Hukukun şekli kaynaklarını yazılı kaynaklar ve yazısız kaynaklar biçiminde bir ayırıma tabi
tutarız. Bunlara yardımcı kaynakları da ekleyebiliriz.
* Yazılı kaynaklar deyimi ile; hukuk kurallarının yazılı bir biçimde yer almış oldukları
metinler ifade edilmek istenir. Bunlar yazılı hukuk kurallarını içeren kaynaklardır. Yazılı
hukuk kuralları yetkili mercilerce konulmuşlardır. Yazılı kaynaklar; kanunlar, kanun
hükmünde kararnameler, tüzükler ve yönetmeliklerden oluşur.
* Yazısız kaynağı; örf ve adet ( gelenek) hukuku oluşturur. Bu kurallar yetkili bir merci
tarafından konulmazlar. Bunlar toplumda kendiliğinden doğarlar. Bir adetin, bir geleneğin
örf ve adet hukuku kuralı olabilmesi için üç unsurun bir arada olması gerekir. Bunlar;
maddi unsur, manevi unsur ve hukuki unsurdur.
* Yardımcı kaynaklar ise; bilimsel görüşler (doktrin) ile yargısal kaynaklardan oluşur.

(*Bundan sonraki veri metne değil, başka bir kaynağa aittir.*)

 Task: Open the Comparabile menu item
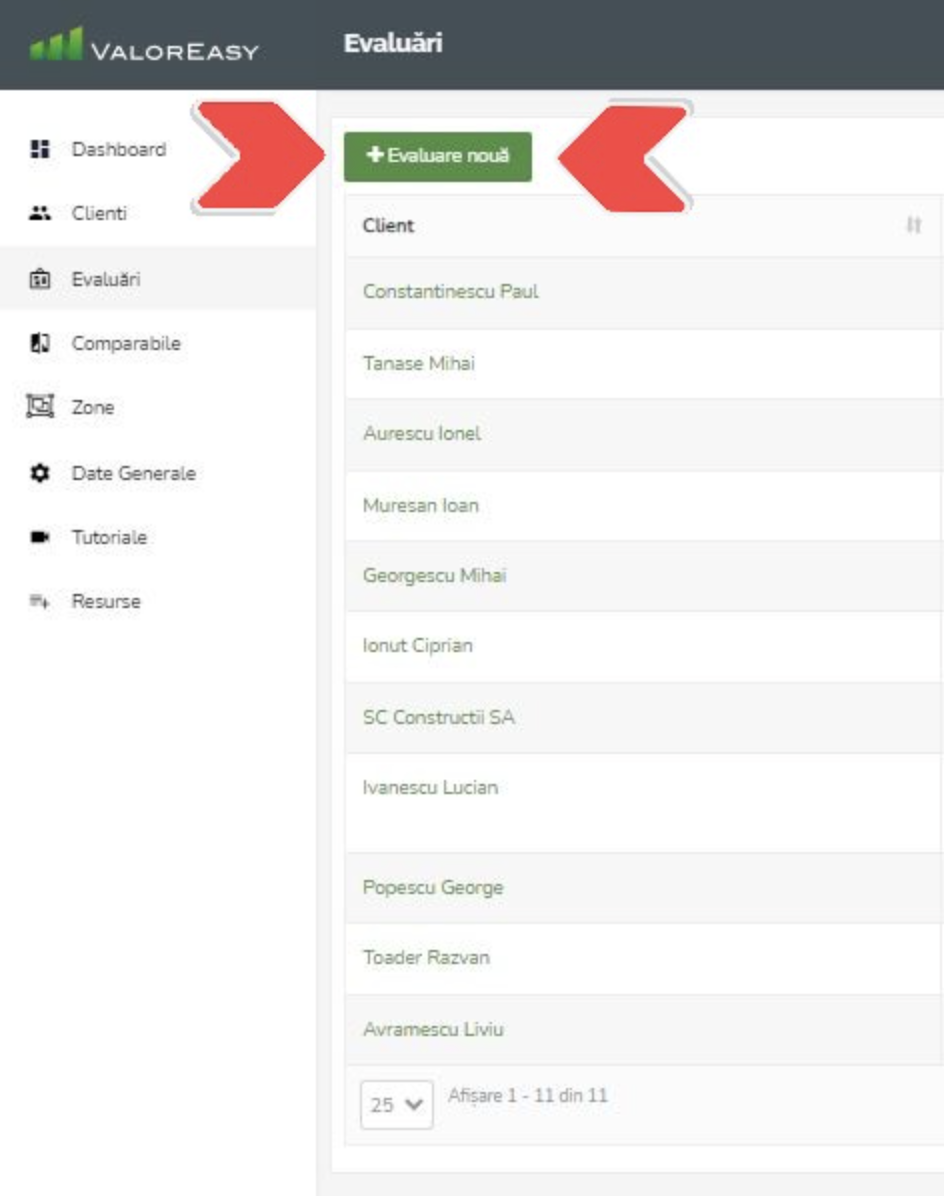pos(126,343)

*Hak; hukuken korunan yarardır.
* Mülkiyet hakkı; kişinin bir şey üzerinde egemenliğidir.
* Kamu hakları; kamu hukukundan doğan haktır.
* Özel haklar; özel hukuktan doğan haklardır.
* Kişisel hak; kişinin maddi ve manevi tüm varlığı ile ilgili olan ve bu varlığın serbestçe
geliştirilmesi amacına yönelik olan haktır.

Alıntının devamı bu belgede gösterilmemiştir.